If better quality of life is the goal of public-private partnerships (PPPs), how can this be measured? There are six possible metrics.

(1) SWDI-DSWD. The Social Welfare and Development Indicators (SWDIs) of the Department of Social Welfare and Development (DSWD) can be used to determine the level of well-being of a family, which serves as the basis for the planning of possible interventions, like PPP, and to monitor activities, accomplishments and improvements in the family after the provision of an intervention. The SWDI measures two levels of well-being, i.e., economic sufficiency and social adequacy. Family income and access to water are just some of the indicators.

 (2) KPIs. The “better” and “more” are measured by the accomplishment of the purpose set by the agreement. The PPP contract must stipulate the Key Performance Indicators (KPIs) and targets of the project, where parties to the contract must be bound by. There are operational, financial, relational, environmental and social KPIs. Lowering of nonrevenue water, delivery of market stalls and housing units within a certain timeframe are examples of KPIs.

(3) CBMS. While KPIs are project-specific and SWDIs are focused on the well-being of families, data must also be generated at particular communities relative to the impact of PPP projects. The Community-based Monitoring System (CBMS) can be this system. CBMS is an organized process of data collection and processing at the local level and of integration of data in local planning, program implementation and impact-monitoring. CBMS’s core indicators are health, nutrition, housing, water and sanitation, education, income, employment and peace and order.

(4) HRIA. The PPP project itself, aside from promoting the general welfare, must also promote and not infringe upon human rights. Human-rights due diligence must be conducted to ascertain if human rights will be violated by a PPP project. The Human Rights Impact Assessment (HRIA) can be such a tool. Gender and environmental justice must be at the forefront.

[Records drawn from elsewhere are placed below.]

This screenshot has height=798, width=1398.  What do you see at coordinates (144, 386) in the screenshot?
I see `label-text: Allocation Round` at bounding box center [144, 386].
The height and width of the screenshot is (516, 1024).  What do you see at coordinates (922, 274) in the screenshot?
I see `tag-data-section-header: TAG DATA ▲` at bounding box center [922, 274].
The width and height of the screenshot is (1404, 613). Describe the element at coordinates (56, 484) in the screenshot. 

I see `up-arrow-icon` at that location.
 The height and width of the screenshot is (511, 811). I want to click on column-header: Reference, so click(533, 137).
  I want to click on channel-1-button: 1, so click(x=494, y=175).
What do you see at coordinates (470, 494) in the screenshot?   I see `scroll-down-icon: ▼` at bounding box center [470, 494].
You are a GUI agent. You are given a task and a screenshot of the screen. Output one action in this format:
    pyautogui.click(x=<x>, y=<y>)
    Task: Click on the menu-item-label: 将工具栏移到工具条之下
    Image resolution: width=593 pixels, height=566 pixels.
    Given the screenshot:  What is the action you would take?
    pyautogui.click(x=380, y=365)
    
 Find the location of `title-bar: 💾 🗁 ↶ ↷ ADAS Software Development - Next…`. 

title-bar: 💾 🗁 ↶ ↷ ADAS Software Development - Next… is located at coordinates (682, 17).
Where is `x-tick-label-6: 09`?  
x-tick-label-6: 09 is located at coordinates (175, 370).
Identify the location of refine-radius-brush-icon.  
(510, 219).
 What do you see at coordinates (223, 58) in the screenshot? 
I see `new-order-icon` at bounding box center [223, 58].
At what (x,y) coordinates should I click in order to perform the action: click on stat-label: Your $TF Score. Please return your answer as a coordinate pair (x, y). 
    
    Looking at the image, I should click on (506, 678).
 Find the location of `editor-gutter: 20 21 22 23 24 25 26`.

(5) MCC-ERR. The Millennium Challenge Corp.’s Economic Rate of Return  provides a comparison of the costs and benefits of a public investment. This measures the expected increases in household incomes or the value-added of individual firms and the likely economic impact of the proposed investment or PPP.

(6) CSO participation. Another level of SWDI, KPI or HRIA would be political participation. Aside from being beneficiaries, civil-society organizations  (CSOs) and the people they represent must be part of the process and not be treated as fencesitters. Aside from the participation of the private-sector proponent, a party to the PPP, CSOs must be guaranteed their meaningful involvement in the whole spectrum of the PPP cycle, from PPP framework development, project identification, PSP selection, regulation, monitoring and evaluation.

With these metrics, this columnist hopes that better quality of life will not remain an empty promise or a parenthood statement.